American baseball player (1947–2025)

Richard Michael Hinton (May 22, 1947 – August 7, 2025) was an American Major League Baseball pitcher. He pitched parts of six seasons between 1971 and 1979, including three separate stints with the Chicago White Sox.

==Draft history==
Hinton was originally drafted in the 23rd round in 1965 by the Los Angeles Dodgers, but he did not sign, instead opting to attend the University of Arizona. During his tenure there, he was drafted three more times, but did not sign until the fourth, when he was selected in the 3rd round in 1969 by the White Sox.

==Playing career==
=== First White Sox stint ===
Hinton advanced fairly quickly to the majors, making his debut in July 1971 against the New York Yankees, pitching a perfect 8th inning in relief of Terry Forster. He would go on to pitch in 18 games that year, including three starts, winning three games and losing four.

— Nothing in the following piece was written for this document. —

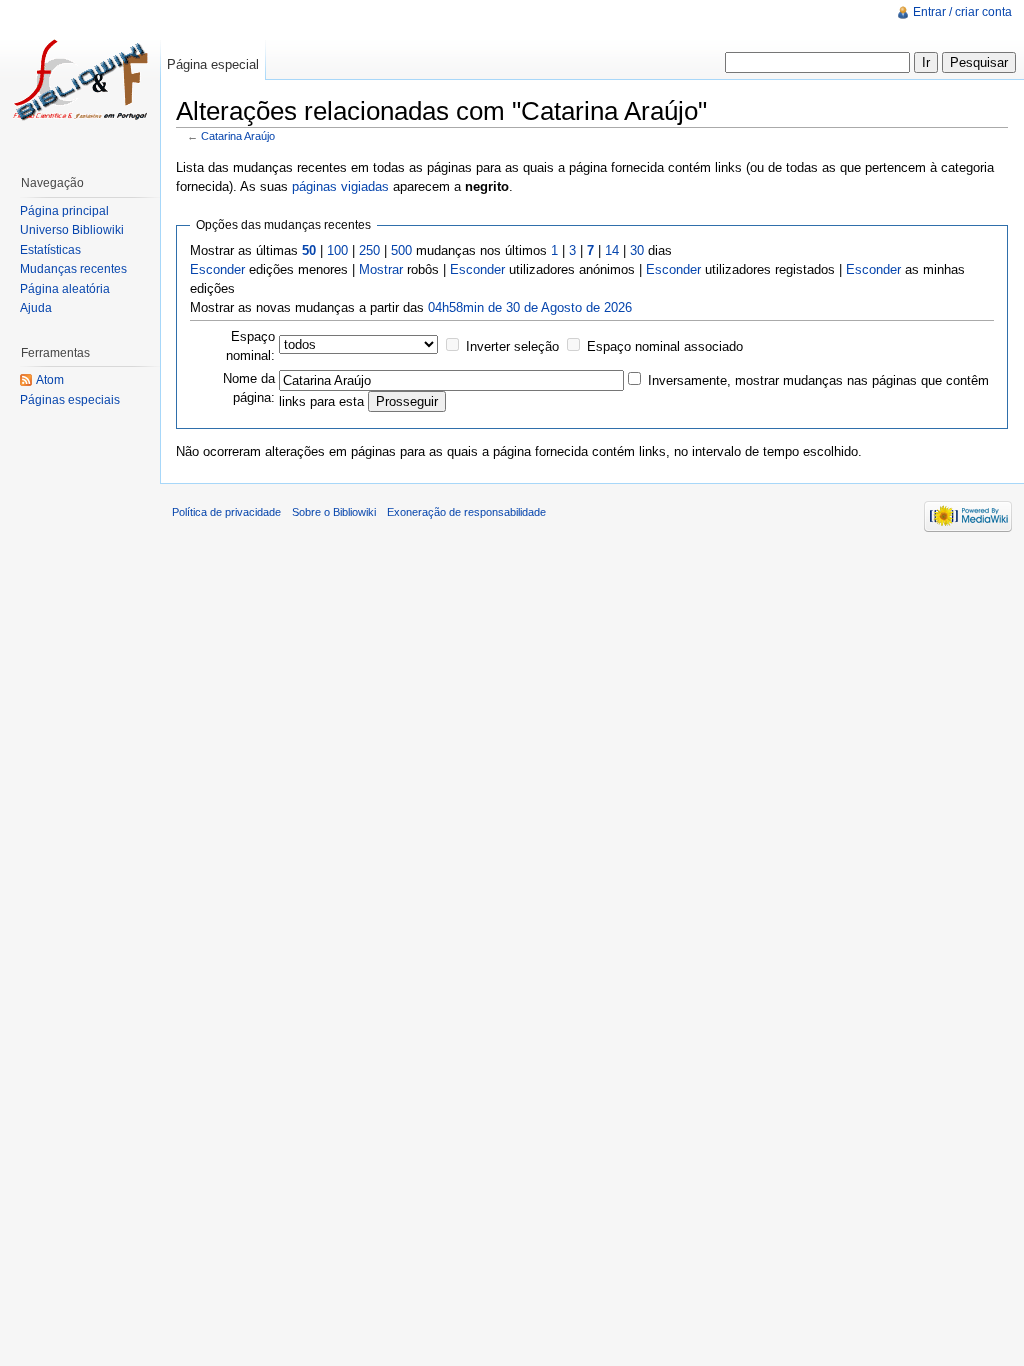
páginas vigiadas (340, 186)
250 (369, 250)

===1972: Yankees and Rangers===
Shortly after the 1971 season ended, the White Sox traded Hinton to the team against whom he'd made his debut, the Yankees, in exchange for outfielder Jim Lyttle. He started that season in the minors, coming up to the majors in May. By September, however, he would be out of the Yankees organization, as his contract was purchased by the Texas Rangers. Altogether, Hinton pitched in 12 games in 1972, winning one and losing one.

===Back to the White Sox===
The Rangers traded Hinton again the following spring, sending him along with Vince Colbert to the Cleveland Indians for former American League batting champion Alex Johnson. However, the Indians kept Hinton for just one season, during which he never appeared in the majors, before releasing him the following spring. He returned to the White Sox, signing with them less than two weeks after his release, and he spent the 1974 season in the minors again. In 1975, Hinton returned to the majors, pitching in 15 games for Chicago, but he would soon be on the move again.

===Cincinnati===
Hinton was dealt along with minor league catcher Jeff Sovern by the White Sox to the Cincinnati Reds for Clay Carroll on December 12, 1975. While Carroll continued on to have a couple more good years, Hinton continued to be on the fringes of the majors, pitching in just twelve games in the majors in 1976 and none in 1977, after which Hinton was granted free agency.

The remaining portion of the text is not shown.